The visits of the both the White-crowned and Golden-crowned -- which are usually arriving at the same time -- is really a harbinger of the passerines long migration to Alaska. That journey is now well underway but will involve lots of 'hold-overs' by many of the species as they wait out local weather conditions. By my start on the season's lectures onboard the Discovery Princess, May 15 from Whittier Alaska,
the migration will be waning. However on the nights our ship traverses the Gulf of Alaska, sometime 50 to 100 miles off shore, we will wake up in the morning to find the deck lined with both of these species -- sometimes by the hundreds.
Also joining us during the night will be a peregrine falcon or two. They know that we will getting these night migrannts. And just like the cruise passengers who are drawn to our 24 hour buffets, the peregrines know they will have easy pickins! With the ship activity the small passerines will head for the north Gulf coast, the looming Chugash Range which is visible to the north. But for the peregrines the narrowest gap of 15 to 20 miles offers no protection for the small migrating birds. The buffet dinner is assured.
Many times the peregrines bring back the catch to pluck and eat it on the masts for all the passengers to witness. On one occasion I saw the peregrine carry a common puffin up to the upper mast. A hundred passengers competed on the deck for the steady flow of plucked feathers that drifted downward -- in interesting souvenir from Alaska!
Life is a continuing -- for most.
The past week has still seem most of our great gatherings of shorebirds and waterfowl start to depart -- again largely going north to the 'melting lakes' and the opening of the arctic tundra. The wintering raptors have largely been replaced by the nesting bald eagles, red-tails, cooper hawks and merlins.
We have made the dramatic shift from a wintering oasis where hundreds of thousands of birds congregate to the more restricted and dispersed populations of nesting birds.
Here at home the Canada geese did their well timed arrival and arrived February 14. Again the two pairs arrived with all the 7 young they had departed with late last summer. No winter mortality! After about 10 days Dad, the protector, gave the word the kids were to depart and he started what appears to be a dramatic lesson. He attacks them mercilessly until they leave. Then the action shifts to which of our annual two pairs takes possession of our two ponds. This year last year's dominant pair on the upper pond was displaced to the lower pond.
Last year was rather interesting as both females layed in the same nest with only one pair rearing the 8 eggs and goslings.
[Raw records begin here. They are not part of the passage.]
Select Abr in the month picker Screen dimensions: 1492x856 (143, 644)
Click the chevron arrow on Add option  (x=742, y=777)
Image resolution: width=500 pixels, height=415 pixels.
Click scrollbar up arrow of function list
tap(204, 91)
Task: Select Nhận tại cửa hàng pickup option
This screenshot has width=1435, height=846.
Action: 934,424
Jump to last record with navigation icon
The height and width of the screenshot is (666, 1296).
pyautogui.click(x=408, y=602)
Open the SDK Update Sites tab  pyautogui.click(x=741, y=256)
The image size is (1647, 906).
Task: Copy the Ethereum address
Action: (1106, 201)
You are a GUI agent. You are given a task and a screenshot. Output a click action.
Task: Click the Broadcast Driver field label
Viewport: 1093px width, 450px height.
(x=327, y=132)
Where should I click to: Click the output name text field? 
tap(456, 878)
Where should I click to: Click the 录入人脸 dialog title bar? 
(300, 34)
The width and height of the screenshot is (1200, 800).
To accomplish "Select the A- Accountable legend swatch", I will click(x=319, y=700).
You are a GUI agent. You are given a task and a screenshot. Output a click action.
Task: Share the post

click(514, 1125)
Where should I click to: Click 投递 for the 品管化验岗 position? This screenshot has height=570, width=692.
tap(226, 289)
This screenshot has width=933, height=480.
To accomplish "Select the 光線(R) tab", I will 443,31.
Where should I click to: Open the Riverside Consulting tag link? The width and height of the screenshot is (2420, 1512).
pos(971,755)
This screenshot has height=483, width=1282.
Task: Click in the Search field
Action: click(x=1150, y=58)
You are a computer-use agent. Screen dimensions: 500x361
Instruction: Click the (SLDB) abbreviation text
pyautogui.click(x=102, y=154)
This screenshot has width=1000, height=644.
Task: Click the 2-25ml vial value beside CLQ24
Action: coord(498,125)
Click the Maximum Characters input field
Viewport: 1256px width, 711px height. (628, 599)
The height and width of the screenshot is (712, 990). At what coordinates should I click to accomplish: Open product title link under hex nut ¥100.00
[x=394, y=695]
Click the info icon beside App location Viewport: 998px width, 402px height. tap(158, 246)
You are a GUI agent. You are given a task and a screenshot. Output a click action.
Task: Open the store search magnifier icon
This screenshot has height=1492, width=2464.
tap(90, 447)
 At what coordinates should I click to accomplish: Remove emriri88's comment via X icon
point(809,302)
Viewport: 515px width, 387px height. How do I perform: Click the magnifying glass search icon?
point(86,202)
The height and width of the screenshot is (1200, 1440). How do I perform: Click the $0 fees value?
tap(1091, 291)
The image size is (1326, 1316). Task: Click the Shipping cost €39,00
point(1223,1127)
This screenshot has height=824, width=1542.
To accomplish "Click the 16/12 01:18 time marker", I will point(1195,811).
The other pair, old 'white-ring' (the male has a white ring on his neck), disappeared to the middle and lower ponds and within a month left. This year, after last year's parents arrived and drove off their 7 offspring (#8 is another story - he could not fly and leave) then the "white-neck" pair, who were on the lower pond, came to the upper pond and displaced the territory holders in a series of great fights.
Today Mrs. White-ring sits on her eggs on the 'greenhouse barn' roof nest while old White-ring gander keeps each visiting Canada pair fully aware of who owns our upper pond. I believe the displaced pair, who come daily to the middle pond will nest in that vicinity.
Our pinioned woodducks and mandarins are now in and out of the nest boxes and we get nightly visits by both wild woodducks and mandarins who will also nest in the high nest boxes we keep available in the surrounding trees. Mallards of course are everywhere -- from our open fenced lakes to all the regions' road-side ditches. Last night when coming home in the dark I saw a road-kill, turned around to get it to find a dead green-winged teal -- well squashed. I of course always try and remove such road-kills so that we don't get a second road-killed predator scavenging the remains. Last week I picked up a dead adult bald eagle on the highway -- probably killed scavenging a kill.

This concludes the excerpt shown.